方晏将袋子放入后备箱时,发现手头上的食物很重,不免担忧她这一路过来。
曾姨笑笑:“不要费这个力,这些活我还干得动。”
还需要收拾东西赶回老家,曾姨拒绝了方晏请她去公司休息一会儿的建议,更不让司机单独送她回去。
他在路边帮曾姨拦出租车,听到她继续说道:“阿晏,开年后我就不做这份工了,前段日子太太联系家政公司,在重新找保姆,已经有人选。我这身体虽然不差,但毕竟赶不上年轻人了。不过也好,佳佳这段时间在备孕,我也好回去照顾她。只是以后你想吃曾姨做的菜,我也有心无力了。”
方晏立在一旁听她说话,知道佳佳是曾姨的儿媳妇,他记得那对年轻人和曾姨一样踏实能干。
“这是好事。”
他笑,“我总不能跟未出生的孩子抢吃的。”
“你啊,跟谁都不抢。”
曾姨无可奈何地笑,“看起来不近人情,性格其实比谁都软。”
带有绿色标志的出租车在路边停靠,方晏送曾姨上车,在车门即将关闭时,迅速将一个红包塞进她手中。在后者诧异眼神中,他关上了车门,和司机说了一句开车吧。
曾姨看着上面有烫金字的喜庆红包,半晌才回过神来。自从大学毕业后,方晏每年都会给她送新年礼物,足浴桶、肩颈按摩仪,还会附赠一个红包。她每次都拒绝,可消减不了他的固执,到最后都只能收下来。
今年除夕方晏并不会回到方家别墅过年,那里将空无一人,可他仍旧没有忘记给她准备好红包。只是接到电话时才仓促,他让陆广柯去办公室寻了一圈才找到个尚未使用过的,奈何上面的字是“永结同心”
,将就着用了,毕竟里面的才是真正心意。
车子往前驶去,他的身影很快消失在了视线里,连同身后的高楼大厦,淡退在冬日薄雾中。
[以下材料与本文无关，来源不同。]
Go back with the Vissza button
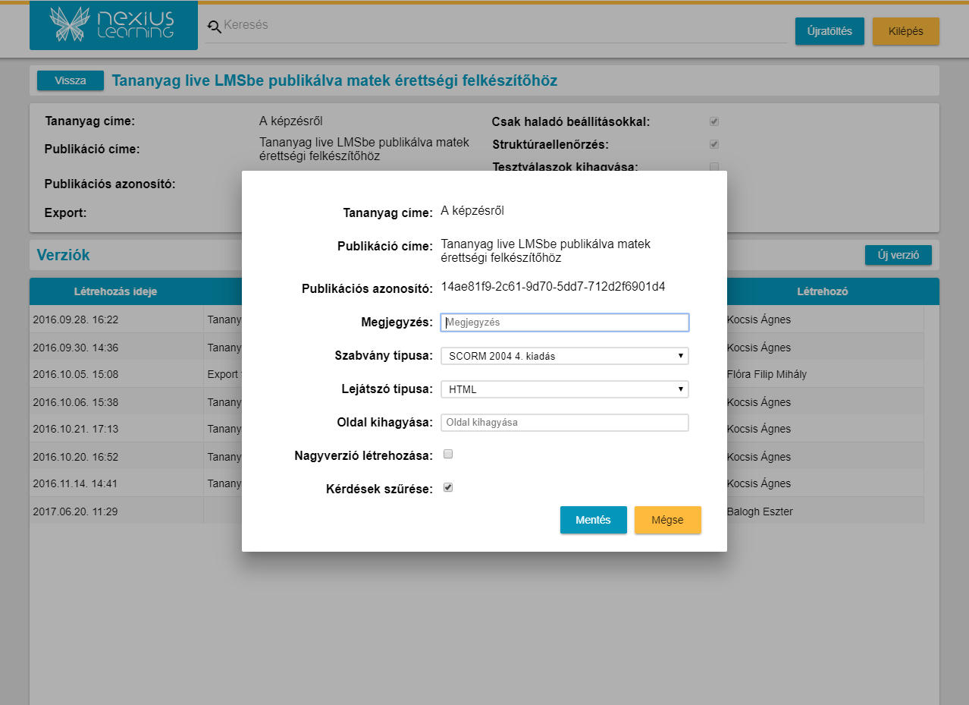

曾姨觉得眼眶发热,依稀之间看到那年在厨房门口探头的小男孩。
转眼间,二十多年的时光悄然而逝,他在江市拥有了令人艳羡的事业和家产,可她时常有种感觉,他身上仍旧带着许多当年的影子,善谈后的沉默、强大下的脆弱。
她只是替他觉得心酸,方铭的离去,他的痛苦并不亚于付芸,可是谁又知道呢。
琐事缠身,方晏将曾姨送来的食物,嘱托公司的司机跑了一趟去转交给周沁。已经腊月二十八,久江商厦里逐渐变得空荡,忙碌整年的人,加快步伐奔赴故乡。
可总有一些人,没有归处。
前几日,周平辉给周沁打了电话,询问她过年安排。原本在心中排练多次的话语,不费吹灰之力地说出来:“我就不回去了,高三作业很多。”
周平辉那边许是在打麻将,开着扩音,听到她的回答后,倒也没有多加劝说。短短几个月,他们比以往更加生疏,原本残留的几丝血缘亲情,因为距离遥远,淡化得所剩无几。
她当时正在洗菜,手上湿淋淋的,便等待着那端挂断。谁料周平辉所有心思都在眼前的赌局上,根本没有意识到这通电话仍在接通中。
在水龙头细细的流动声中,周沁听到有人问,和谁打电话呢。接着麻将被推倒重建,胡乱翻滚的嘈杂中传出说话声。
周平辉说道:“我外甥女,被个有钱人资助了,这不,过年也不回来了。不过也好,要不然家里鸡飞狗跳的。”
“老周,你可得小心点,别以后和外人都比与你的关系亲。”
说话的是个女声,夹杂着笑意。
“胡说八道,钱还能比过血缘关系?”
周平辉嗤之以鼻,“我是她舅舅,是她这世上唯一的亲人了。再说,有钱人都是图个乐子,花钱做善事积德,图个好名声,谁还会真正放在心上。”
周沁没再继续听下去,她毫不迟疑地按掉了挂断按钮。屏幕上很快落下一处水渍,像藏不住的心事蔓延开来。
收到满满当当的两大袋后,她将塑料袋中的食物逐一塞进冰箱,这个新年,应当在吃饭上不是那么寥落。
收拾完整后,她给方晏打去电话,先是表达了感谢,随后问他:“小叔,你今年回去过年吗?”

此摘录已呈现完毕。